I cannot understand how GroupBy() appears to perform faster for a multi pass ResultSelector than for a single pass version.
Given this class:
public class DummyItem
{
public string Category { get; set; }
public decimal V1 { get; set; }
public decimal V2 { get; set; }
}
I create an array with 100,000 entries with some random data and then iterate the following query:
APPROACH 1: Multiple passes for category totals
var q = randomData.GroupBy(
x => x.Category,
(k, l) => new DummyItem
{
Category = k,
V1 = l.Sum(x => x.V1), // Iterate the items for this category
V2 = l.Sum(x => x.V2), // Iterate them again
}
);
It appears to be double handling the inner enumerable where it sums V1 and V2 for each category.
So I put the following alternative together, presuming that this would provide better performance by calculating category totals in a single pass.
APPROACH 2: Single pass for category totals
var q = randomData.GroupBy(
x => x.Category,
(k, l) => l.Aggregate( // Iterate the inner list once per category
new decimal[2],
(t,d) =>
{
t[0] += d.V1;
t[1] += d.V2;
return t;
},
t => new DummyItem{ Category = k, V1=t[0], V2=t[1] }
)
);
Fairly typical results:
'Multiple pass': iterations=5 average=2,961 ms each
'Single pass': iterations=5 average=5,146 ms each
Incredibly, Approach 2 takes up to twice as long as Approach 1. I have run numerous benchmarks varying the number of V* properties, the number of distinct categories and other factors. While the magnitude of the performance difference varies, Approach 2 is always substantially slower than Approach 1.
Am I missing something fundamental here? How can Approach 1 be faster than approach 2?
(I sense a facepalm coming…)
* UPDATE *
After @Jirka’s answer I thought it would be worth removing GroupBy() from the picture to see if simple aggregations on a large list performed as expected. The task was simply to compute the totals for the two decimal variables on the same list of 100,000 random rows.

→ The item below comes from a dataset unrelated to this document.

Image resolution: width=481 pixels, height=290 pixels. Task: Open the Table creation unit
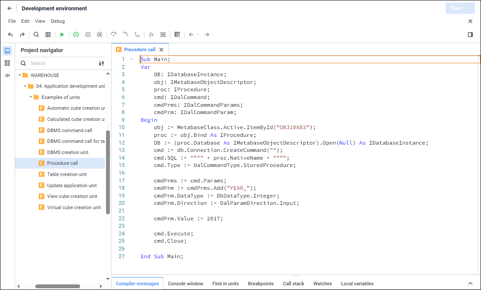pos(67,174)
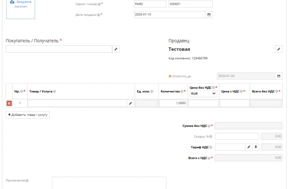Click the upload logo cloud icon
288x189 pixels.
coord(12,2)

The results continued the surprises:
SUM: ForEach
decimal t1 = 0M;
decimal t2 = 0M;
foreach(var item in randomData)
{
t1 += item.V1;
t2 += item.V2;
}
The baseline. I believe the fastest way of getting the required output.
SUM: Multipass
x = randomData.Sum(x => x.V1);
y = randomData.Sum(x => x.V2);
SUM: Singlepass
var result = randomData.Aggregate(new DummyItem(), (t, x) =>
{
t.V1 += x.V1;
t.V2 += x.V2;
return t;
});
The results were as follows:
'SUM: ForEach': iterations=10 average=1,793 ms each
'SUM: Multipass': iterations=10 average=2,030 ms each
'SUM: Singlepass': iterations=10 average=5,714 ms each
Surprisingly it reveals the issue has nothing to do with GroupBy. The behavior is consistent with data aggregation generally. My assumption that it is better to do data aggregation in a single pass is simply wrong (probably a hangover from my db roots).
(facepalm)
As @Jirka has pointed out the in-lining apparently occuring for the multipass approach, means it is only marginally slower than the baseline ‘ForEach’. My naive attempt to optimise to a single-pass, ran almost 3 times slower!
It appears that when dealing with in-memory lists, whatever it is you wish to do with the items in the list is likely to be a far bigger factor in performance, than the iteration overhead.
Aggregate has to create 99,999 activation records (for non-inlineable method calls) in the process. That offsets the advantage of the single pass.
Think of Count, Sum, Average etc. as optimized special cases of what Aggregate can do in the general case.